En setos formales de hoja caduca, como el haya o el carpe, a menudo se recorta una vez, normalmente de mediados a finales de verano, para que mantengan líneas definidas. En cambio, los setos floridos y más libres se rigen sobre todo por la época de floración y la formación de frutos. Algunas especies conviene podarlas justo después de la floración, otras tras la maduración de los frutos, y en determinados arbustos se eliminan en primavera las ramas viejas o débiles para que el arbusto tenga fuerza para nuevos brotes.

Cómo actuar con un seto ya cerrado y adulto
El principio de la poda es similar en setos de hoja caduca y perennes. Son importantes la uniformidad, los cortes limpios y revisar el perfil desde distintos ángulos para que no se formen ondas ni huecos. En setos formales merece la pena vigilar el estrechamiento hacia arriba mencionado, porque la luz es lo que decide si el seto estará denso también en la base. En setos informales, en cambio, la prioridad es el aspecto natural y retirar solo lo que realmente estorba o rompe la composición.

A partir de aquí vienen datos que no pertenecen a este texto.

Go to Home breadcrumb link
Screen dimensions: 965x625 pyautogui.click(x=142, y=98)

Problemas más frecuentes y cómo prevenirlos
Aves nidificando y trabajo con respeto
Antes de recortar, comprueba siempre si hay aves nidificando en el seto. Destruir o dañar un nido activo está penado por la legislación en muchos países y, además, es una agresión innecesaria a la naturaleza. La temporada de cría suele ir aproximadamente de marzo a agosto, pero en la práctica puede alargarse, así que es mejor guiarse por el estado real del seto que por el calendario.
Setos demasiado crecidos y reducción drástica
Incluso un seto recortado con constancia tiende, con los años, a engrosar y aumentar de tamaño. En los límites de la parcela esto puede provocar que invada la acera o el terreno del vecino. Muchas frondosas toleran el rejuvenecimiento y pueden rebrotar incluso desde madera vieja, por lo que es posible estrechar o bajar el seto de forma notable. En la mayoría de las coníferas, en cambio, es un problema, porque a menudo rebrotan mal desde madera vieja. La excepción suele ser el tejo, que tolera mejor la regeneración. Si te haces cargo de un seto de coníferas muy pasado, a veces es más sensato contar con sustituirlo que con una renovación exigente e incierta.

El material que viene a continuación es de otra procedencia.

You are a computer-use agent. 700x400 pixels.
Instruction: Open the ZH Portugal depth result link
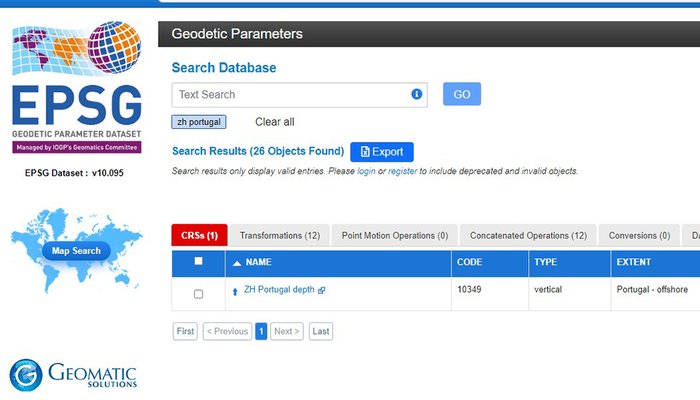(x=279, y=290)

Otros contratiempos al recortar y gestión de los restos
En coníferas, una poda tardía después del final del verano puede aumentar el riesgo de que aparezcan zonas despobladas que luego se rellenan mal. Por eso es más seguro ceñirse a fechas más tempranas durante la temporada. Algunas leñosas pueden provocar irritación cutánea al manipularlas, típicamente por contacto con restos frescos de poda, así que tiene sentido proteger también antebrazos y cuello con ropa de manga larga.
Recortar un seto suele generar una gran cantidad de residuos verdes. Es práctico pensar de antemano qué hacer con ellos. Una parte puede compostarse, otra aprovecharse como acolchado tras secarlo y triturarlo, o llevarse mediante la recogida de biorresiduos. Una buena organización del trabajo y de la limpieza ahorra tiempo y ayuda a mantener el jardín seguro y ordenado incluso durante la propia poda.